• _Task brief_
Copy out each line of the data that contains "size".

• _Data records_
Segment Open

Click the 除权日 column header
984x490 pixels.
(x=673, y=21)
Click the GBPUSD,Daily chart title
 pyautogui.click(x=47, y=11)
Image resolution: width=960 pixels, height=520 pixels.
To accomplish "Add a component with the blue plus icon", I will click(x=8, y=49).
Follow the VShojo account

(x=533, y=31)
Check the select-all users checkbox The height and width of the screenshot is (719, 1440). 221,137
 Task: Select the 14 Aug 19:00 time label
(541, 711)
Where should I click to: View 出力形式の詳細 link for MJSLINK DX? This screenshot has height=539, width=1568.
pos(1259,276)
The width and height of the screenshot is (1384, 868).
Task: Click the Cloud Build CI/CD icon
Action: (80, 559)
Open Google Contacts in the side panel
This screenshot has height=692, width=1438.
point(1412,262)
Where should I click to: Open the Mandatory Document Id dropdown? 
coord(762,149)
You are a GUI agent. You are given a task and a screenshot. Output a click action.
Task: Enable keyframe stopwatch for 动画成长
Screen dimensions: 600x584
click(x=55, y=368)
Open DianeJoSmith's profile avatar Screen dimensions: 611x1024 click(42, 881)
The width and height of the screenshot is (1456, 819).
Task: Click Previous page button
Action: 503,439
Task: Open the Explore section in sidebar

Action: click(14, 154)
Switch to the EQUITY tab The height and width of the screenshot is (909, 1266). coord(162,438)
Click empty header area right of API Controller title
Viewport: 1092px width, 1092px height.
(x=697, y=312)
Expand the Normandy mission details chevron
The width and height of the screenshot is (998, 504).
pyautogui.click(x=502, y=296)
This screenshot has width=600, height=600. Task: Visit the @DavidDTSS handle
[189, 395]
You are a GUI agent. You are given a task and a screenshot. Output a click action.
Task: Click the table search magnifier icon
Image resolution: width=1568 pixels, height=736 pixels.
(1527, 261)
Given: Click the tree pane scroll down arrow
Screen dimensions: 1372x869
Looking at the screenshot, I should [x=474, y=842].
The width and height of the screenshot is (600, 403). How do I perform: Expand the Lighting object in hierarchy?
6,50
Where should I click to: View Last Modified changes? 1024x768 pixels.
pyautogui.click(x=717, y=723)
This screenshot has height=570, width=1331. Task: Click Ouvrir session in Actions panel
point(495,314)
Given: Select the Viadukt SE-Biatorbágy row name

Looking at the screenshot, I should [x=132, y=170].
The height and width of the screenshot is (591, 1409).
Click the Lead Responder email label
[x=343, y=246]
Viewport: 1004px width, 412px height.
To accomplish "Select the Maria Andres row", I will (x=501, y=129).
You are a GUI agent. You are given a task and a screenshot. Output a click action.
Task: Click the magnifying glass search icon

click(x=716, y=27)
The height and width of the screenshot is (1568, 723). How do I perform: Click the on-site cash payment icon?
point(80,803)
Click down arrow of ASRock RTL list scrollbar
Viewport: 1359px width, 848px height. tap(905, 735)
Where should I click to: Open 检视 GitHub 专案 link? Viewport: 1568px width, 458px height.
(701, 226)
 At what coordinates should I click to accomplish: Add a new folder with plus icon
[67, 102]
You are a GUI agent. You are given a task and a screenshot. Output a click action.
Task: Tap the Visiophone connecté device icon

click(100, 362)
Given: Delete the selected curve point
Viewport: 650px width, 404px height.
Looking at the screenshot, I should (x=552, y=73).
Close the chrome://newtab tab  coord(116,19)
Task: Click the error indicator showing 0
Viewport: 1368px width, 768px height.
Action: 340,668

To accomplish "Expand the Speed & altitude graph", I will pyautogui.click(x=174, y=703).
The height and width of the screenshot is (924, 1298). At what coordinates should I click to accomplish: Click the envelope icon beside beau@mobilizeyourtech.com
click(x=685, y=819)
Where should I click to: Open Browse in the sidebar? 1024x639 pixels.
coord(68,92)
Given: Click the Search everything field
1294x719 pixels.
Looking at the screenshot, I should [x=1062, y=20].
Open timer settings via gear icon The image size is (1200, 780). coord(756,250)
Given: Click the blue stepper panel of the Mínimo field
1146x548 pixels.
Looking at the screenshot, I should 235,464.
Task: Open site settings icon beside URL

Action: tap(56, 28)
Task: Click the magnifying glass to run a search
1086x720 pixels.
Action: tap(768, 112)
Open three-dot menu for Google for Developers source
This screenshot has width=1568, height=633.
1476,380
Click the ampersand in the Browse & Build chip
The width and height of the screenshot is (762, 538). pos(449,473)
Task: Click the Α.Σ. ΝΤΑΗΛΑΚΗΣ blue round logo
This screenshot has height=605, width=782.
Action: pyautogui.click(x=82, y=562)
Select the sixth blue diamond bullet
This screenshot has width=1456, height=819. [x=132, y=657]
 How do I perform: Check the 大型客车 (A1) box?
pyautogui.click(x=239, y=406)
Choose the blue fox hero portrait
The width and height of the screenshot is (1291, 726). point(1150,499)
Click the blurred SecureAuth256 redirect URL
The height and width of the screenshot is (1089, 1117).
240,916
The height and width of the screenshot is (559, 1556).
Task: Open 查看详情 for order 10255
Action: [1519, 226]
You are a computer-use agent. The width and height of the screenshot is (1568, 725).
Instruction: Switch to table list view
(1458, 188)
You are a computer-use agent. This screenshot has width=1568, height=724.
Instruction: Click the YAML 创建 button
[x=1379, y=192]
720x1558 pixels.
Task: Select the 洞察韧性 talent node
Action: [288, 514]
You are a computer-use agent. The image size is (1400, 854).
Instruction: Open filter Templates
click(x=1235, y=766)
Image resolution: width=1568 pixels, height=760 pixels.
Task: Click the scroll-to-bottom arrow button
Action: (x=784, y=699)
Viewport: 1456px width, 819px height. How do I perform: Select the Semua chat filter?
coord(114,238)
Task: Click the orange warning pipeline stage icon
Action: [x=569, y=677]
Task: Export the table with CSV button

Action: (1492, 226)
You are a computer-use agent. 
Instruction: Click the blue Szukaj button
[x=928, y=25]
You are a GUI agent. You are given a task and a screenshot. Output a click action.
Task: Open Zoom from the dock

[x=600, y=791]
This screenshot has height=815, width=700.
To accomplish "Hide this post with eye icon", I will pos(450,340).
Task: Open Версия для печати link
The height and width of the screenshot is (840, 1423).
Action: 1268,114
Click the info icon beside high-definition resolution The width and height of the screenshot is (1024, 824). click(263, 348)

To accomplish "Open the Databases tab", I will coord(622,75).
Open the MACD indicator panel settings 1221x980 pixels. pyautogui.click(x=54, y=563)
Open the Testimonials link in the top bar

Segment Closed

• _Response to this task_
Open timer settings via gear icon The image size is (1200, 780). coord(756,250)
You are a computer-use agent. The image size is (1400, 854).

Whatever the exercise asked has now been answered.